Moreover, on the horizon, once again, is the prospect of a Scottish vote to leave the United Kingdom.

The onward march of a nation is a seductive process to behold. At the point of apotheosis, the pitfalls of the leap to sovereignty are not always obvious. Devolution or autonomy has been the handmaiden of the independence demands in all three cases.

The KRG vote is a non-binding referendum slated for September 25. Catalonian officials term their exercise a consultative vote on a republic. And after a 10-point loss in 2014 was trumped by the Brexit referendum to leave the EU last year, Scotland is on notice that another plebiscite is probable.

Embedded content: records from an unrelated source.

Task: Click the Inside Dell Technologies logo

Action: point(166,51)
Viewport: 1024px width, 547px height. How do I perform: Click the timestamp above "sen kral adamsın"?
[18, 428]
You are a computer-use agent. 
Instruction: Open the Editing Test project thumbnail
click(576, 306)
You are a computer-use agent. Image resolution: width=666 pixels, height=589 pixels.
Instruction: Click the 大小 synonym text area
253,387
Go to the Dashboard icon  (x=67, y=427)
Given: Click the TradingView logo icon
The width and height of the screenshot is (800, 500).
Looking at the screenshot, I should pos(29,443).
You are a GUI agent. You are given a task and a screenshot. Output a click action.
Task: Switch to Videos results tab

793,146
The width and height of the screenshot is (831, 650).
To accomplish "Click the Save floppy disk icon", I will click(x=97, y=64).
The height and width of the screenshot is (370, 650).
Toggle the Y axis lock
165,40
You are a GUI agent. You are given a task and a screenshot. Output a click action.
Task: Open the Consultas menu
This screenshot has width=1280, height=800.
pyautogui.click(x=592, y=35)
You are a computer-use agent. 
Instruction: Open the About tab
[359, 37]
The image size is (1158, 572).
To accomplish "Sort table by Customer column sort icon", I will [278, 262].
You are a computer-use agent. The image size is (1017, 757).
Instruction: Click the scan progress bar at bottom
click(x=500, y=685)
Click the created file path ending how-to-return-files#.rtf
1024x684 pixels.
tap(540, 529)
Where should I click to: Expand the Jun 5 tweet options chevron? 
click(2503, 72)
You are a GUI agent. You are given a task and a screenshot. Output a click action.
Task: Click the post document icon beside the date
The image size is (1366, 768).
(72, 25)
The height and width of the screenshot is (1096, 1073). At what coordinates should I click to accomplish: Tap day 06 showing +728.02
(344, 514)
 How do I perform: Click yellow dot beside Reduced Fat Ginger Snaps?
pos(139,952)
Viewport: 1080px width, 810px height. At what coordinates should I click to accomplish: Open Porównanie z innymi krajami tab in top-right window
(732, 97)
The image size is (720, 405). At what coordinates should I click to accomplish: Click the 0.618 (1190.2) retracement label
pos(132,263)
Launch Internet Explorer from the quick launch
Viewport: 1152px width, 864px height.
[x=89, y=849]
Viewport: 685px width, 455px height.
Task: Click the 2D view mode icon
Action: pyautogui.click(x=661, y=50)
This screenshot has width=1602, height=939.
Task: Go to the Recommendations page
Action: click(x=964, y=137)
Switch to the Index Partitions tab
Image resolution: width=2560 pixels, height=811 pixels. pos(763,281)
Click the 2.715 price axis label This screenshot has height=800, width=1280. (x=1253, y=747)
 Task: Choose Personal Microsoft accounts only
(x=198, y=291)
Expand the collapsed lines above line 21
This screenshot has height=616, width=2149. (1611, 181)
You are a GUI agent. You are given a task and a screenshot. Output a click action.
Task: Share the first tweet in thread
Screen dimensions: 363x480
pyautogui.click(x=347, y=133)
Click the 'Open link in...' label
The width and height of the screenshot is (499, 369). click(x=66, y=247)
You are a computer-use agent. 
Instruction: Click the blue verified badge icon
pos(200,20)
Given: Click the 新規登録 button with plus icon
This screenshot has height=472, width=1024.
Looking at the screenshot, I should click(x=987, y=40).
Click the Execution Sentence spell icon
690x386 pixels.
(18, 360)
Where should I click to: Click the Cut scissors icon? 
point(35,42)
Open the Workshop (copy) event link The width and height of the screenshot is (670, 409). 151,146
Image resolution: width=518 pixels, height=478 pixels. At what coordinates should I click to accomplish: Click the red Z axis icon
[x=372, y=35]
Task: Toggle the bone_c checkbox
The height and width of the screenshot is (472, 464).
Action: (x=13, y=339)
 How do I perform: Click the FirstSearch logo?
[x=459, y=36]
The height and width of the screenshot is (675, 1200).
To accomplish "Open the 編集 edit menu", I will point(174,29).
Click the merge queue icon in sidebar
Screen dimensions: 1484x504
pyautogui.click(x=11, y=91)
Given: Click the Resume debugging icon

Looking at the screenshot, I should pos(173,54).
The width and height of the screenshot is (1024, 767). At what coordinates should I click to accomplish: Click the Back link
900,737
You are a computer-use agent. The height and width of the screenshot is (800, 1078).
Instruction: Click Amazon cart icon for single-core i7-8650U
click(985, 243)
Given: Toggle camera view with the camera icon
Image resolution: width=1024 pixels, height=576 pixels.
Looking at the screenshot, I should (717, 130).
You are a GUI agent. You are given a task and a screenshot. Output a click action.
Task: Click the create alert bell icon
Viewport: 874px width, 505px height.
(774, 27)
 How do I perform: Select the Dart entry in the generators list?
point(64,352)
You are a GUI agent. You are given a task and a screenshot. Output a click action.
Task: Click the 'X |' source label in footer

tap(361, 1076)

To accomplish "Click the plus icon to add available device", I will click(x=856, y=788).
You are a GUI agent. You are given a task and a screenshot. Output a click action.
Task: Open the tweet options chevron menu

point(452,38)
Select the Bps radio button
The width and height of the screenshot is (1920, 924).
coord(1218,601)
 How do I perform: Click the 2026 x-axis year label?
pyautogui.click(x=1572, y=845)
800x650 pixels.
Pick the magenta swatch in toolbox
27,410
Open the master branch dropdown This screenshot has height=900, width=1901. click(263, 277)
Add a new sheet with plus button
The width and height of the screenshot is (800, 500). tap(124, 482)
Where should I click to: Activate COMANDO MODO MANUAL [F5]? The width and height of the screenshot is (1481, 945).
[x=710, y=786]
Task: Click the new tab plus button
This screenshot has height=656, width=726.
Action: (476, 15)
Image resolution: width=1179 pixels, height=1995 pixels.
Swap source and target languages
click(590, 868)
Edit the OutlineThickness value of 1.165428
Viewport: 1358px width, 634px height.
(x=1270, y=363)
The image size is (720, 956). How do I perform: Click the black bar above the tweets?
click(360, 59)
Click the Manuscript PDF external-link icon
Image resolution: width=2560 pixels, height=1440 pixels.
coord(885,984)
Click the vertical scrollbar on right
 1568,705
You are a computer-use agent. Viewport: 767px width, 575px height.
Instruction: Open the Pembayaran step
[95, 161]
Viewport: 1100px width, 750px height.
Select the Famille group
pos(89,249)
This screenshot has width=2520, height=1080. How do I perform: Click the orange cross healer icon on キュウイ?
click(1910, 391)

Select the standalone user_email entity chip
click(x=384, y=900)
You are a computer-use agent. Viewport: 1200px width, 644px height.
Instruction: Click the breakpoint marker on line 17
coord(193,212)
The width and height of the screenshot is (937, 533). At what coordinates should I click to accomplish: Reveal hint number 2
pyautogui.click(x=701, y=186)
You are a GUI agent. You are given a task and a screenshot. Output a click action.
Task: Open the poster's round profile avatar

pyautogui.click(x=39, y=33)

Kurdish leaders have been clear for more than a decade that the European nations were a model in their own struggle. Weeks before the US-led invasion of Iraq, I sat with Hoshyar Zebari, the leading Kurdish politician, in Erbil as he looked at the forthcoming battle to reshape Iraq.

Balancing a ruler in his hand as he sat at his office desk, Mr Zebari discussed his admiration for Scottish devolution. Even then, he saw developments in Edinburgh as a beacon.

Time has certainly strengthened Mr Zebari’s case. The KRG has proved more cohesive than any other authority in Iraq. It has fulfilled the fundamental task of maintaining order and security for its people. It has proven its adherence to modern and moderate ideas of government.

Add to that the circumstances. There has been ideological switch in Baghdad to sectarian politics and a collapse into Iranian dominance. It's hard to naysay the Kurdish impulse to break away.

The future, it appears, has taken on a logic of its own.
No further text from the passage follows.